[Source data]

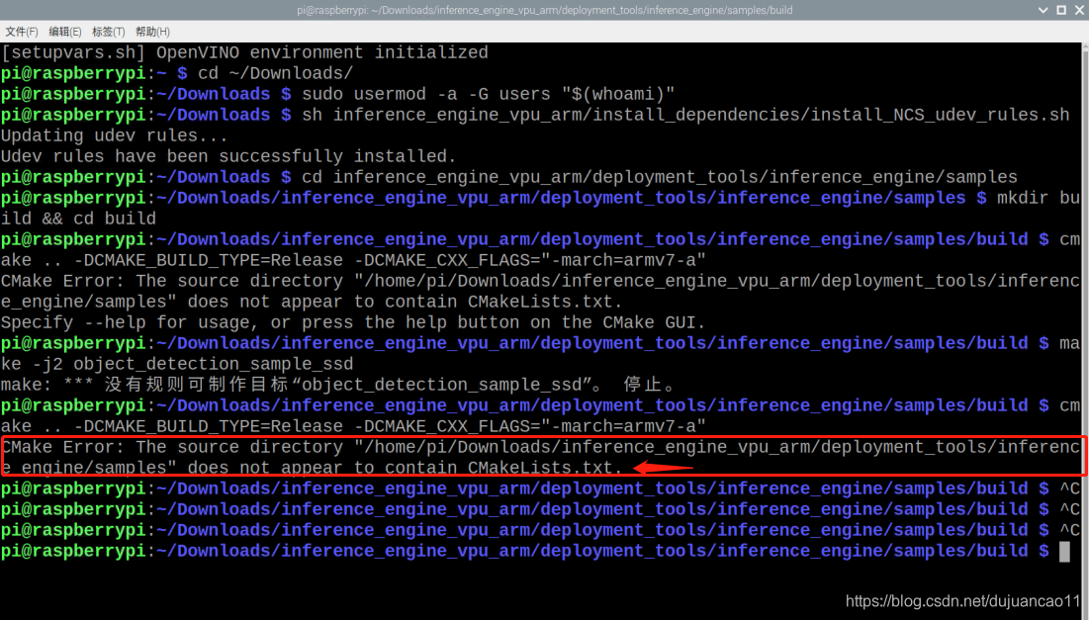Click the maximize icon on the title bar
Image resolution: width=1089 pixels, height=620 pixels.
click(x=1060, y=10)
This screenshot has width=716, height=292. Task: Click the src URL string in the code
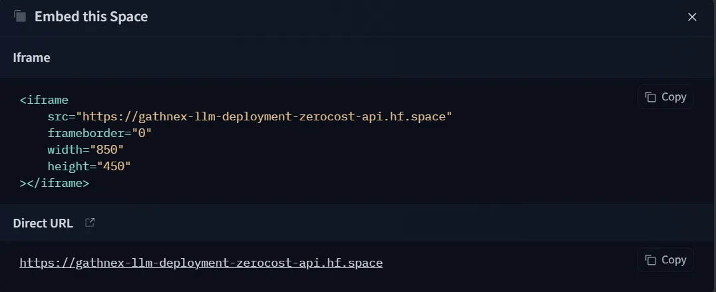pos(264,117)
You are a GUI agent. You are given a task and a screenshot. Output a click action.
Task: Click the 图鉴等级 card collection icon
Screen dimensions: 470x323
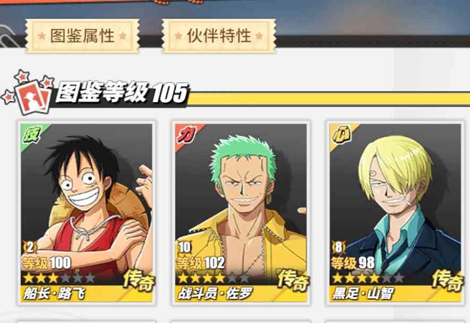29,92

[/Source data]
[Source data]

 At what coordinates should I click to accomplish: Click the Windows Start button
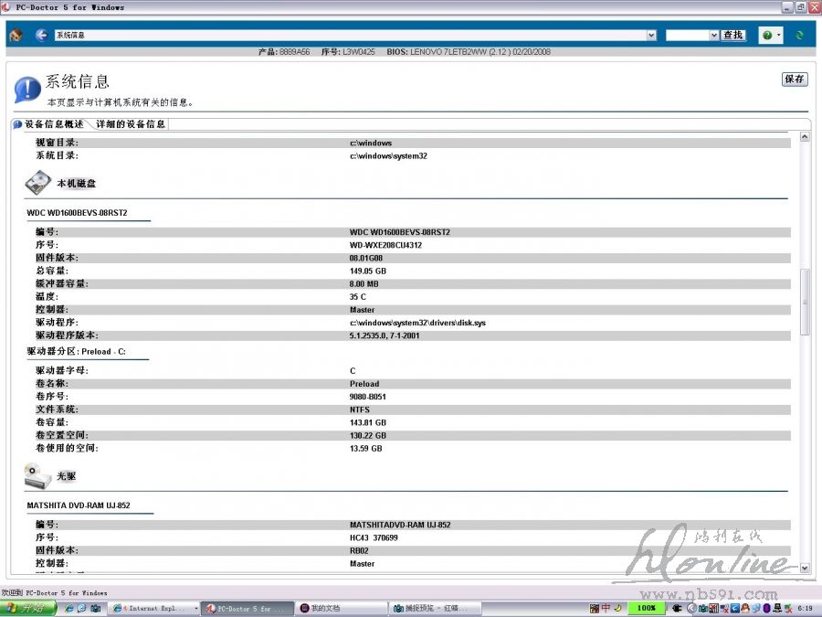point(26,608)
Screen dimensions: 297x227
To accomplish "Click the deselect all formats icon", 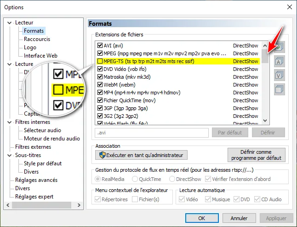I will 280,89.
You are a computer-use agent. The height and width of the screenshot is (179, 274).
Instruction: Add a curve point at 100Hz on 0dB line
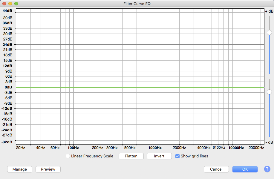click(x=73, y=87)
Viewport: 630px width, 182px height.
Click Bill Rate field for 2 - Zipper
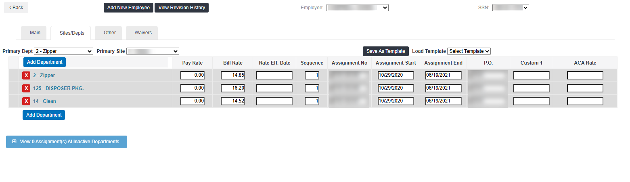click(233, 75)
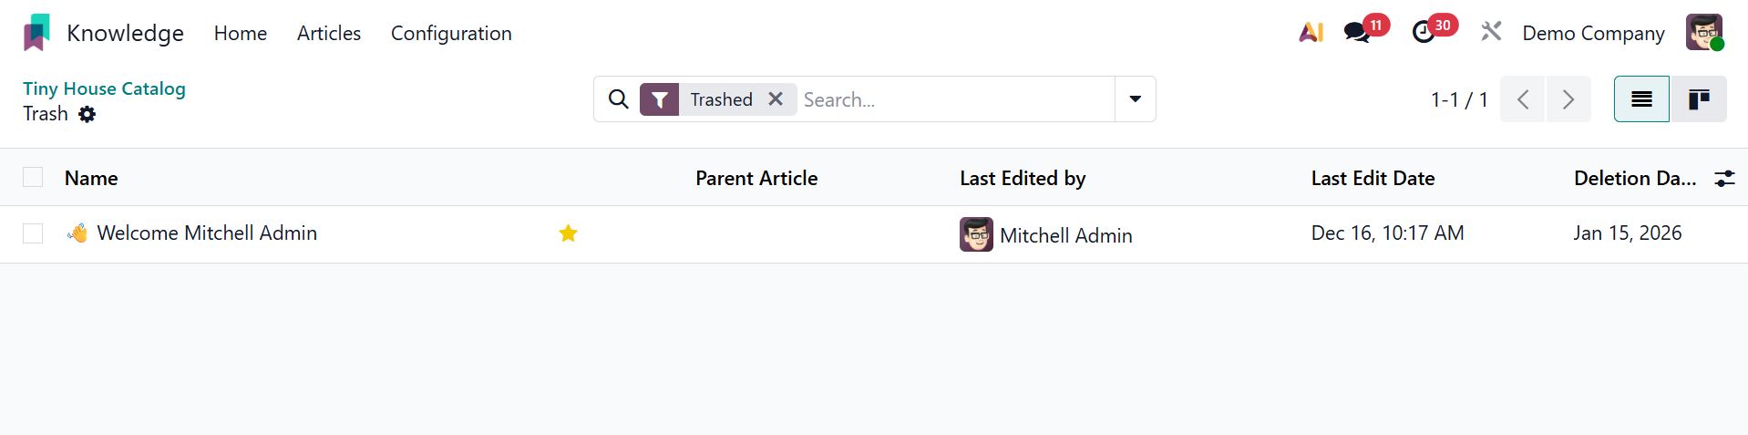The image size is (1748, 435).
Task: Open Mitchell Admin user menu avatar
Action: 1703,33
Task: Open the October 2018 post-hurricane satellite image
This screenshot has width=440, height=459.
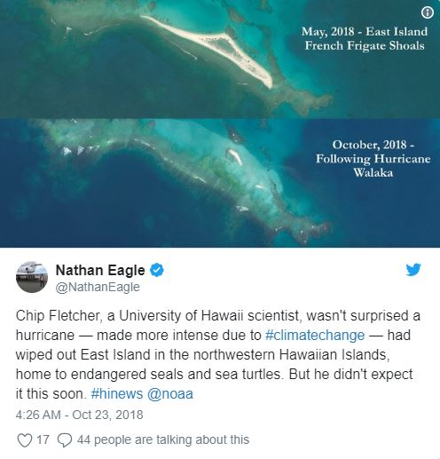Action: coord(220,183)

[/Source data]

Count every line in the listing above where the string "agent" occurs, and report the count and nothing more.

**Solution to the problem:**
2